| |
| |
| |
Eugène van Itterbeek
Julien Greens verborgen jaren
‘Mon erreur était de me prendre pour celui que je voyais tous les jours dans mon miroir’, Julien GREEN, Partir avant le jour, Parijs, Grasset, 1963, p. 262.
Onder de katholieke schrijvers van de hedendaagse Franse literatuur bekleedt Julien Green een bijzondere plaats. Hij is voortdurend bezig met zichzelf, alsof de diepe geheimen van de schepping in zijn eigen wezen zouden verborgen zijn. Die zelfbespiegelingen zijn voor hem geen bron van geestelijke genoegens. Ze hebben soms zelfs iets pijnlijks. Voir plus clair en moi-même’: dat is zijn opzet. Hij bekijkt zichzelf niet als toeschouwer, hij is voor zichzelf geen personage, zoals dat bij Mauriac nogal dikwijls het geval is. Green engageert zich in zijn beschouwingen, omdat hij zichzelf niet voldoende kent. Bij de afdaling weet hij niet wat hij zal opdelven uit de duistere schachten van zijn ziel. Hij gaat immers op zoek naar zichzelf. Zo weet de auteur ook niet waarheen zijn bespiegelingen hem zullen leiden, zodat het boek waarin hij zijn bevindingen optekent uiteraard wanordelijk en zelfs chaotisch is. Het volstaat voor hem te weten dat het ‘boek’ er is, zoals hij schrijft in het begin van zijn Journal (1928). Dat verlangen naar het ‘boek’ doet onwillekeurig aan Mallarmés poëtische droom denken, al ging het bij de dichter van L'Après-midi d'un Faune op de eerste plaats niet om een boek over zichzelf. Het is alsof Green de vervluchtiging van zijn gevoelens en gedachten wil beletten door ze als 't ware de stoffelijke gedaante te geven van bedrukt papier. Hij wil niet dat zijn ervaringen zouden vergaan in een soort temps perdu’. Wellicht is dat de diepe drijfveer geweest, die de auteur in 1928 ertoe aangezet heeft zijn Journal te schrijven, al heeft hij veel later soms de absurditeit daarvan ingezien. Green is zich immers bewust van het asociale aspect van het schrijven van een dagboek, waardoor hij wellicht juist geen echt dagboekschrijver is.

### [Opdracht A]
Geef het stuk van de rijen dat loopt van de regel met "independent (709, 572)" tot en met de regel met "mathematics is located" weer als een JSON-lijst van strings. Gebruik één string per regel en laat lege regels weg.

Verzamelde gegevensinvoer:
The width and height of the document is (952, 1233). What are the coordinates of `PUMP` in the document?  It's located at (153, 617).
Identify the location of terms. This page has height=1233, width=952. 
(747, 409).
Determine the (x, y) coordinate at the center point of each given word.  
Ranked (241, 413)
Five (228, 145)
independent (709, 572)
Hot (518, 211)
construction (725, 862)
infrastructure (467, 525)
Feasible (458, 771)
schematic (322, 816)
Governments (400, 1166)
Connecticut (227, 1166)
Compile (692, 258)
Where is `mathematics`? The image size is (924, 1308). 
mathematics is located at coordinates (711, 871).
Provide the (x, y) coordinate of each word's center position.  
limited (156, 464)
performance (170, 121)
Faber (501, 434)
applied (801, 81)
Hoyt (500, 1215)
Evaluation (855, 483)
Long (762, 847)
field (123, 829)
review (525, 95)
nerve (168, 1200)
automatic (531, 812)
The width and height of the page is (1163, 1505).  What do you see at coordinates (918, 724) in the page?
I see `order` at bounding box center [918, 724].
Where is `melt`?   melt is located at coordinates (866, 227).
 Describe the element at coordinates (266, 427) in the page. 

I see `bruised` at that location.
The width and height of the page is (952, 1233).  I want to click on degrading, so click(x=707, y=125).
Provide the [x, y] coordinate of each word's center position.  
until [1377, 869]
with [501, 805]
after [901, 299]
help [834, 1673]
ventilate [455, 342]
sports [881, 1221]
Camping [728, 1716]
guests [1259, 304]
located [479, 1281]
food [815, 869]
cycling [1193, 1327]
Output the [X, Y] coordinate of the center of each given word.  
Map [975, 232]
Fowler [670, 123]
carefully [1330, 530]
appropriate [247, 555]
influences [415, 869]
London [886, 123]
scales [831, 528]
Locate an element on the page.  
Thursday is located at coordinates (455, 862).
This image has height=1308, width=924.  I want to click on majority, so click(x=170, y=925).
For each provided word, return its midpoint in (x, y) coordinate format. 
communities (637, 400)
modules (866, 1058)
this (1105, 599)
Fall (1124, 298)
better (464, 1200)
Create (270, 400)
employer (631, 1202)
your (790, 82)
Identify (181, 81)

### [Opdracht B]
Waarom is het boek waarin Green zijn bevindingen optekent volgens de tekst over Julien Green wanordelijk en zelfs chaotisch?

### [Uitwerking A]
[
  "independent (709, 572)",
  "Hot (518, 211)",
  "construction (725, 862)",
  "infrastructure (467, 525)",
  "Feasible (458, 771)",
  "schematic (322, 816)",
  "Governments (400, 1166)",
  "Connecticut (227, 1166)",
  "Compile (692, 258)",
  "Where is `mathematics`? The image size is (924, 1308). ",
  "mathematics is located at coordinates (711, 871)."
]

### [Uitwerking B]
Green gaat op zoek naar zichzelf en weet daardoor niet waarheen zijn bespiegelingen hem zullen leiden. Daarom is het boek waarin hij zijn bevindingen optekent uiteraard wanordelijk en zelfs chaotisch.